2. This week the Greensboro Downtown Public Library has come in and we've been writing books. Monday we made paper, Tuesday we made the covers by Marble Art, Wednesday we sewed the books together, Today we wrote the story, and Tomorrow we go to the library and read the books and have pizza and such. By far my favorite was the marble art, today, and I'm pretty sure it will be tomorrow. Today, we sat a few kids who were having trouble focusing on themselves and their stories by themselves. One was a boy named Ben. Ben is 12 and is so sweet. Earlier this week he dubbed me "Good Driver" since he loves my car (I walk in every morning and hear him say "Hey Good Driver!"). He's not as outspoken as the other boys, but there is something about him that appreciates more than the other boys do. I sat with him and talked to him about why we were doing these books. They were supposed to answer the questions "What Country is your family from?" "Why did you come to America?" "What is your family like?" "What do you like about where you live?" "Describe your country before you moved here.". He thought it was really dumb until I started to tell him that people like me, who really are interested in his story and his life would love to read this book. We ended up talking over all the questions and answering them until he was comfortable writing down his story. I am so excited to see and read the other children's books tomorrow.
3. Institute this week really stuck with me. No kidding, I think the people in the class thought I was such a goober since I commented so much and practically smiled my face off the entire time. I realized that Heavenly Father truly loves me. I've always known it, and all summer I've been trying to really dig it in, but it never just stuck and hit home. I was reminded why I'm here. I have been given so many gifts, and one of them is having the gospel. And having that gospel means I have a duty to share it and I know Heavenly Father loves me so much that He gave me this to start with and knows I can get the job done. I know He loves everyone else as well and because He knows I can share it, I need to share it in whatever way possible and give His light to others, so they know He loves them and in turn they can go out and show others the love and gospel as well. Really, I just forgot that this life is not for me. I let go of everything I ever wanted.
4. I DID let go of everything I wanted. I know what I would like to happen in my life, but really I am open to whatever the Lord wants. I've remembered to be more Christ centered and pattern my life on His.

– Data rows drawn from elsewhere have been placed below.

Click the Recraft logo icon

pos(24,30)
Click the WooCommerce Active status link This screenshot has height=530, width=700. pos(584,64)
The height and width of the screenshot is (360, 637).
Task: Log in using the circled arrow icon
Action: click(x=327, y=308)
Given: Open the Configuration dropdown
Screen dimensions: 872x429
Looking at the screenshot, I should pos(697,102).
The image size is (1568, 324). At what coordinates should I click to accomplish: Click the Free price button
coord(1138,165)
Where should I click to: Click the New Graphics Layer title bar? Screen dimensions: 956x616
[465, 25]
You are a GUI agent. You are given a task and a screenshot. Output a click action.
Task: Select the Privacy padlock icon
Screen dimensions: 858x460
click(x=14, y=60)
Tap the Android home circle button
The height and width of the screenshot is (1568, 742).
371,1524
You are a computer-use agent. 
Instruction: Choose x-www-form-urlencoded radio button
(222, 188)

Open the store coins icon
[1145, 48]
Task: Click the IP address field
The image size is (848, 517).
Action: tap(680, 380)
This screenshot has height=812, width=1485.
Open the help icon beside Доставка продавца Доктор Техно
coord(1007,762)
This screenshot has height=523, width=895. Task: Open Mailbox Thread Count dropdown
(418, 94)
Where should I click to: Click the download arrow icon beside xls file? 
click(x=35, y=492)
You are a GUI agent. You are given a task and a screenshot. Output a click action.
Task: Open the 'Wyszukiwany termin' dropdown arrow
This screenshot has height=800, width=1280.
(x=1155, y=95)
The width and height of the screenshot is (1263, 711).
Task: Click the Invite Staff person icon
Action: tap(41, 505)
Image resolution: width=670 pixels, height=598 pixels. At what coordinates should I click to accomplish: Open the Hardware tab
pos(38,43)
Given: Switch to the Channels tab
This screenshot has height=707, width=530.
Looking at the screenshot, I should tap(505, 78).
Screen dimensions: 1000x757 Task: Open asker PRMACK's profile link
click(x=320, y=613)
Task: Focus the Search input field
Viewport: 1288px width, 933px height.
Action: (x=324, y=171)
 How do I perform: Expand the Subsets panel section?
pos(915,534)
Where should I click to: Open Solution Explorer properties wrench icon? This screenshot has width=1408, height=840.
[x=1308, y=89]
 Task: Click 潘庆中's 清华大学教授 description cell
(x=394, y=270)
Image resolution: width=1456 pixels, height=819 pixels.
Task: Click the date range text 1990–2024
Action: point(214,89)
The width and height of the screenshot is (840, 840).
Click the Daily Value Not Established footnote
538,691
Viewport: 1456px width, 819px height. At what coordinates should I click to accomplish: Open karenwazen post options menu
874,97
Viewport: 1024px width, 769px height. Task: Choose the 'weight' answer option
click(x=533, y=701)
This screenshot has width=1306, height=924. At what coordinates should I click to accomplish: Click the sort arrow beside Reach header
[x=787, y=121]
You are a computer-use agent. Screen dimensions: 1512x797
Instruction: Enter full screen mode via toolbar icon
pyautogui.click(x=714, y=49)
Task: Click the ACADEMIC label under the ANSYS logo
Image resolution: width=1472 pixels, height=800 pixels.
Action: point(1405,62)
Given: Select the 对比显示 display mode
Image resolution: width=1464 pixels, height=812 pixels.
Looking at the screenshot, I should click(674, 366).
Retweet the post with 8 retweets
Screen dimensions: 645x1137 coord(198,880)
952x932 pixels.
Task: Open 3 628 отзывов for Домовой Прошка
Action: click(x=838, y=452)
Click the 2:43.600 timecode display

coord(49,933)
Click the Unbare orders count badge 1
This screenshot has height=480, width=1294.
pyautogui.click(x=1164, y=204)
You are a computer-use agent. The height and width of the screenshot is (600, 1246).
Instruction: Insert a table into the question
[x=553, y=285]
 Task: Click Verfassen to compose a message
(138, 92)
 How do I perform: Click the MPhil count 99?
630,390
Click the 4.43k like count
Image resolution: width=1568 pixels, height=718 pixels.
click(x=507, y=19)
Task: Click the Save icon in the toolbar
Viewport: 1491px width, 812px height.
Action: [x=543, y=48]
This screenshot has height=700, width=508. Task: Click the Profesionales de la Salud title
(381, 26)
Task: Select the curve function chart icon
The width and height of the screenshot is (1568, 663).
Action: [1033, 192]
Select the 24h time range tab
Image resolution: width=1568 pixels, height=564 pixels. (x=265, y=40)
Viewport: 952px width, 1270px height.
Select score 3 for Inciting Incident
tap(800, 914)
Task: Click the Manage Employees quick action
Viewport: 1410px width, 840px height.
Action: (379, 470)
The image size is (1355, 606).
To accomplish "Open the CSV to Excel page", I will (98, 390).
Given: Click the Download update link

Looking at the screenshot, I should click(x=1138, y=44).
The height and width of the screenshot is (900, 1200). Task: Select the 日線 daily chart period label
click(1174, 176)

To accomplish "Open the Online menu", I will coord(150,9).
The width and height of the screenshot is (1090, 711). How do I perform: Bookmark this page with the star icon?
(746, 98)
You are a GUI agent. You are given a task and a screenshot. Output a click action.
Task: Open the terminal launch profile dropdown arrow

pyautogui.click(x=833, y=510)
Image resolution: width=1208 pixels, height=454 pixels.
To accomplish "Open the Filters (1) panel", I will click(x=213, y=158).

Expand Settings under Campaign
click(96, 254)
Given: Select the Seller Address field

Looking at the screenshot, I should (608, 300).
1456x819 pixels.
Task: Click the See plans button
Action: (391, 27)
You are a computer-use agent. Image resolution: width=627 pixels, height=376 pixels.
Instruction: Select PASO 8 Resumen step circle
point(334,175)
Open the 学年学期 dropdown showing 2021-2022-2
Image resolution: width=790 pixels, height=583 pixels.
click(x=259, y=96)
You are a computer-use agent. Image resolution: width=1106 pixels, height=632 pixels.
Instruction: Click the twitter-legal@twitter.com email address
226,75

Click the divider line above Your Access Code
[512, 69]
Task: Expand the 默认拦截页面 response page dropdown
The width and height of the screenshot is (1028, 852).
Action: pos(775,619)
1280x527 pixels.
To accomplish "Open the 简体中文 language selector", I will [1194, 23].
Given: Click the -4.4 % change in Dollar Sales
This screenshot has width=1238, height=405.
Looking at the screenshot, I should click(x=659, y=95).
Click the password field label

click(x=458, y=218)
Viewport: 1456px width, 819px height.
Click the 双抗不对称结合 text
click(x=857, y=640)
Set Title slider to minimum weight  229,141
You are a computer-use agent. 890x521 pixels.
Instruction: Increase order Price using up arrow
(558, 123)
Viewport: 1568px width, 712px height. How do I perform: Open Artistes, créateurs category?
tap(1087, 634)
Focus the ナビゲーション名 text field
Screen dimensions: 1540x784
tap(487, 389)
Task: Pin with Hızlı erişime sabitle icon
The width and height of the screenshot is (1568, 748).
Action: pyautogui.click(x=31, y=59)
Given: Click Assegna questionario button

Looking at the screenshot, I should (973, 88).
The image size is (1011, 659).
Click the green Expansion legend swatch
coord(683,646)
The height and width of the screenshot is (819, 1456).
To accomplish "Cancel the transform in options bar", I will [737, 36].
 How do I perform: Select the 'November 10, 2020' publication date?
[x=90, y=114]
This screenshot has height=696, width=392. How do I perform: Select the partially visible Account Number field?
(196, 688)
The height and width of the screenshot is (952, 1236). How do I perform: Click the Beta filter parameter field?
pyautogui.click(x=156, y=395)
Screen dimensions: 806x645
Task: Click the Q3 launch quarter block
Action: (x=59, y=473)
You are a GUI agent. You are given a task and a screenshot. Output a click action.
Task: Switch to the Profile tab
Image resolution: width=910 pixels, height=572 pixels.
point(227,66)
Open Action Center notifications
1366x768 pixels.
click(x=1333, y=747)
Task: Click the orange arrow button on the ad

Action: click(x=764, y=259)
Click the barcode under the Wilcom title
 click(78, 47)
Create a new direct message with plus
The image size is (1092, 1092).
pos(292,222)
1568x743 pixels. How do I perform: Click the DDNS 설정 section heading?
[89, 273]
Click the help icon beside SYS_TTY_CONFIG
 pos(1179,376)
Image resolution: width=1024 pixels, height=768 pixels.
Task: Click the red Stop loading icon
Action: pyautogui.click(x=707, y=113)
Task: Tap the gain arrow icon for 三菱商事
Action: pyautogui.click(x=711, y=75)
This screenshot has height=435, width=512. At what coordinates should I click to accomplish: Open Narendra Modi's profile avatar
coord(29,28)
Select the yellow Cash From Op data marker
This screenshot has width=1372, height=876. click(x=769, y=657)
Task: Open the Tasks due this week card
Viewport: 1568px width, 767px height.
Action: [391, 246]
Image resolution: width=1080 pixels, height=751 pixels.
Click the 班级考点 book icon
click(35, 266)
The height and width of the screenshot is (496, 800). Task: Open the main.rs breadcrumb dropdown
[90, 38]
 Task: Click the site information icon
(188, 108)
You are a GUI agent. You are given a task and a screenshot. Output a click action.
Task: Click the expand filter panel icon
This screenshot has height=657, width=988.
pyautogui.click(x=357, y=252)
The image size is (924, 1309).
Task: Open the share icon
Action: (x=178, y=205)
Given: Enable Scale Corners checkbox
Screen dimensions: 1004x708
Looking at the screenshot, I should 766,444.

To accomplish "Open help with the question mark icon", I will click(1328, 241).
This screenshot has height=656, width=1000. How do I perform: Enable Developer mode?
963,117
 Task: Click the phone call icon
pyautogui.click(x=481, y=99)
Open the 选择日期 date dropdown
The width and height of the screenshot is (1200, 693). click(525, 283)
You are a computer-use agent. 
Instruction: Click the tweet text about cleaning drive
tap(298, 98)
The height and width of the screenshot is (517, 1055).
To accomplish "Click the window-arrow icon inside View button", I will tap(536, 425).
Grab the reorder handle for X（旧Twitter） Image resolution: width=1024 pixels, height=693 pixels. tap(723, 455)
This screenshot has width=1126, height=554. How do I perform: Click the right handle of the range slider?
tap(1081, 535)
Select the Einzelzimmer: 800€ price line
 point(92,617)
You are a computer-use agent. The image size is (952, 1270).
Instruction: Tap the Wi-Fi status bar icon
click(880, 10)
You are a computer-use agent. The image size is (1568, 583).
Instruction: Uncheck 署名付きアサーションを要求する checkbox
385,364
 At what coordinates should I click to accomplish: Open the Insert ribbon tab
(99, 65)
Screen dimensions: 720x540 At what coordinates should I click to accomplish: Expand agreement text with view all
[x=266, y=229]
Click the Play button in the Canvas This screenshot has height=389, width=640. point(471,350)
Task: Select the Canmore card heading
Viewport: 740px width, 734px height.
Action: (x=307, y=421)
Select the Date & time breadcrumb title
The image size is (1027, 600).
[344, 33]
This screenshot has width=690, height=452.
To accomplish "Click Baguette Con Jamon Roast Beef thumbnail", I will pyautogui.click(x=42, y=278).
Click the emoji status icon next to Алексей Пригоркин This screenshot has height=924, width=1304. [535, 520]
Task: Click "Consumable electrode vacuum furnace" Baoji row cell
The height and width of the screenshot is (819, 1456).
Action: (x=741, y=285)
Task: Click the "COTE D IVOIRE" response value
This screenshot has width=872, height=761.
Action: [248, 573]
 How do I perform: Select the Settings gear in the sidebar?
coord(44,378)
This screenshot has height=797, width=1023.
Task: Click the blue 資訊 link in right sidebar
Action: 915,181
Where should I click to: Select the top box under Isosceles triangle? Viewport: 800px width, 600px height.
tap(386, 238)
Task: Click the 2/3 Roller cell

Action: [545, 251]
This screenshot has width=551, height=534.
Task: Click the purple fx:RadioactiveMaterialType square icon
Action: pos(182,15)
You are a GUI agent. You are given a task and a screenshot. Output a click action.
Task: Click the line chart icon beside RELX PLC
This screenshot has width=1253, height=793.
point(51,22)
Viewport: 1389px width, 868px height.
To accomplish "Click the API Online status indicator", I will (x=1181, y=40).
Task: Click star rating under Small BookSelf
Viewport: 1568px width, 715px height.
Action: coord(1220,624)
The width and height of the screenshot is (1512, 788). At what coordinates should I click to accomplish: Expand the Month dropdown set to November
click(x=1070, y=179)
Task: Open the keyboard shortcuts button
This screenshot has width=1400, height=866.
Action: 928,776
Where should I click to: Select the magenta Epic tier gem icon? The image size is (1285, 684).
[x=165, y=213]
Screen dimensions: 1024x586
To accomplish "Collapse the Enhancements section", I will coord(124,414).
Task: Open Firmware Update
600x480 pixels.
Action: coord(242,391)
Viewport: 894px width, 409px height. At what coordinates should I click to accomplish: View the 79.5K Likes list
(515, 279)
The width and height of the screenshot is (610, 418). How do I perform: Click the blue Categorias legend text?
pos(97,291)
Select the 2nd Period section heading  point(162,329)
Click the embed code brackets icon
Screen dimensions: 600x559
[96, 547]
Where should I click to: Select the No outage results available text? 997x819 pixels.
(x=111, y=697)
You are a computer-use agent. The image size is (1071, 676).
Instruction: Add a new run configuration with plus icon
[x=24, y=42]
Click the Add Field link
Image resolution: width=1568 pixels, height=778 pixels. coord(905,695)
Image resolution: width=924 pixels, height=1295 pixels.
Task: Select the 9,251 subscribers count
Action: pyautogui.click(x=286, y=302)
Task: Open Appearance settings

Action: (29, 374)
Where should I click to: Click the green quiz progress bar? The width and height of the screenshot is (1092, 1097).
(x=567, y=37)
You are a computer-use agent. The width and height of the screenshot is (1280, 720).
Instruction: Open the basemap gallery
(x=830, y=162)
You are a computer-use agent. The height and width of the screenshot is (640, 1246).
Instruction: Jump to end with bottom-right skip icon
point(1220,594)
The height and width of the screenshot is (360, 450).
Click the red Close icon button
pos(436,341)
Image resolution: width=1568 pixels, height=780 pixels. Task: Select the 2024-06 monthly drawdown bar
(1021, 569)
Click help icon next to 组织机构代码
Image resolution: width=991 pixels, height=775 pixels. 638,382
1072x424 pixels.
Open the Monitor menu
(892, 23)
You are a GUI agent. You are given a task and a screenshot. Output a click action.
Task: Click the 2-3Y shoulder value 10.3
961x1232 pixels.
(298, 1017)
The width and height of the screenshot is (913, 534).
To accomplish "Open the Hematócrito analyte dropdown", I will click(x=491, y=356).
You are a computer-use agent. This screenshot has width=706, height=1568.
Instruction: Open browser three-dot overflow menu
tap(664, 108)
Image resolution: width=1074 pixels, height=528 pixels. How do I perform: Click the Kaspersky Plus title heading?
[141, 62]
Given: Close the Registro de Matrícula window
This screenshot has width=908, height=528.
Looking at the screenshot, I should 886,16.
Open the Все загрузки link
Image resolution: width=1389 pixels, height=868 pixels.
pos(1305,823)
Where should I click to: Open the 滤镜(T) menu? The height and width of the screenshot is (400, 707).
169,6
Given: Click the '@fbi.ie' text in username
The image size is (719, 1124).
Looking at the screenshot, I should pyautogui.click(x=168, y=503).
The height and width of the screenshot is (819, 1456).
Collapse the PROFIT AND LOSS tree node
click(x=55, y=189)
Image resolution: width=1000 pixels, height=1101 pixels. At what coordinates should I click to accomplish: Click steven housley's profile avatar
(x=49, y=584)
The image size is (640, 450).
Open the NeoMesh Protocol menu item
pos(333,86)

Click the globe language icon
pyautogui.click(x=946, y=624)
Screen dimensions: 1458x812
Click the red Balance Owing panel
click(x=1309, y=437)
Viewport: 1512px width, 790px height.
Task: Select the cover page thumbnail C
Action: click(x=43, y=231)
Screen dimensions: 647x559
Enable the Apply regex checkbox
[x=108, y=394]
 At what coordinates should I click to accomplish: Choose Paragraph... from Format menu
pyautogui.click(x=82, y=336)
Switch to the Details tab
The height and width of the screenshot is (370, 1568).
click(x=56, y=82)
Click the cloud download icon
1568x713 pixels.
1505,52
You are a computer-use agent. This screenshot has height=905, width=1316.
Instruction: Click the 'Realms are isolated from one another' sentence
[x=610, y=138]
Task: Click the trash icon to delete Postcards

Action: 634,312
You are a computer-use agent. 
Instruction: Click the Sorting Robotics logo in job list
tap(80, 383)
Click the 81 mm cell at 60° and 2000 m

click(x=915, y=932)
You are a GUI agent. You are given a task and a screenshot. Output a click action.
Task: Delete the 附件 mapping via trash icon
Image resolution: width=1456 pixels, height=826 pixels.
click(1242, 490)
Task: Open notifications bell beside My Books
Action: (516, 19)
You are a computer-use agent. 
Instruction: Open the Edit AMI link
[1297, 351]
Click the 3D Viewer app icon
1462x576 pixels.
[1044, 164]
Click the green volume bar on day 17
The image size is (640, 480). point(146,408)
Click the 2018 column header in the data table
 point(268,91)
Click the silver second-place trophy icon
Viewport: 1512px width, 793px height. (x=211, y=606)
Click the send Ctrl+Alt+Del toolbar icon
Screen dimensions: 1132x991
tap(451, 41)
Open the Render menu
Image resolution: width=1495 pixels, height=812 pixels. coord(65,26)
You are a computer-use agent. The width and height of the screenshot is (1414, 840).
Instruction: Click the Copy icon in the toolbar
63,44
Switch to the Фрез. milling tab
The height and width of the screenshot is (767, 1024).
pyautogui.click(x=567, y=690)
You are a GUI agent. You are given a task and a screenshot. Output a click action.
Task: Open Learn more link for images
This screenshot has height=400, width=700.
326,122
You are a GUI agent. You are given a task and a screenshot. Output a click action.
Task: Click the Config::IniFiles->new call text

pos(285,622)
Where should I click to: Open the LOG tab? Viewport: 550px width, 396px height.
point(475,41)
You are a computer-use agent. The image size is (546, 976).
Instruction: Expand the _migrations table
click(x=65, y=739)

   I'm not saying that nothing bad has happened this week. I've had terrible nights sleeping, cracked my iPhone beyond repair, and have not felt great. But every night when I say my prayers, I can't help but smile and end up thanking God for absolutely everything and forget to ask for anything. I've finally remembered that life is fun and life is good. It's just taken a while for me to remember:)
   Soooo pretty much this week has been amazing. And I love life. And life is just so dang good. HAVE A FANTASTIC DAY.

1 comment:

  1. Sounds like a pretty cool week. The library activity especially sounds super awesome. And institute is always awesome (but it's nice that certain ones impact us at the times when we need them).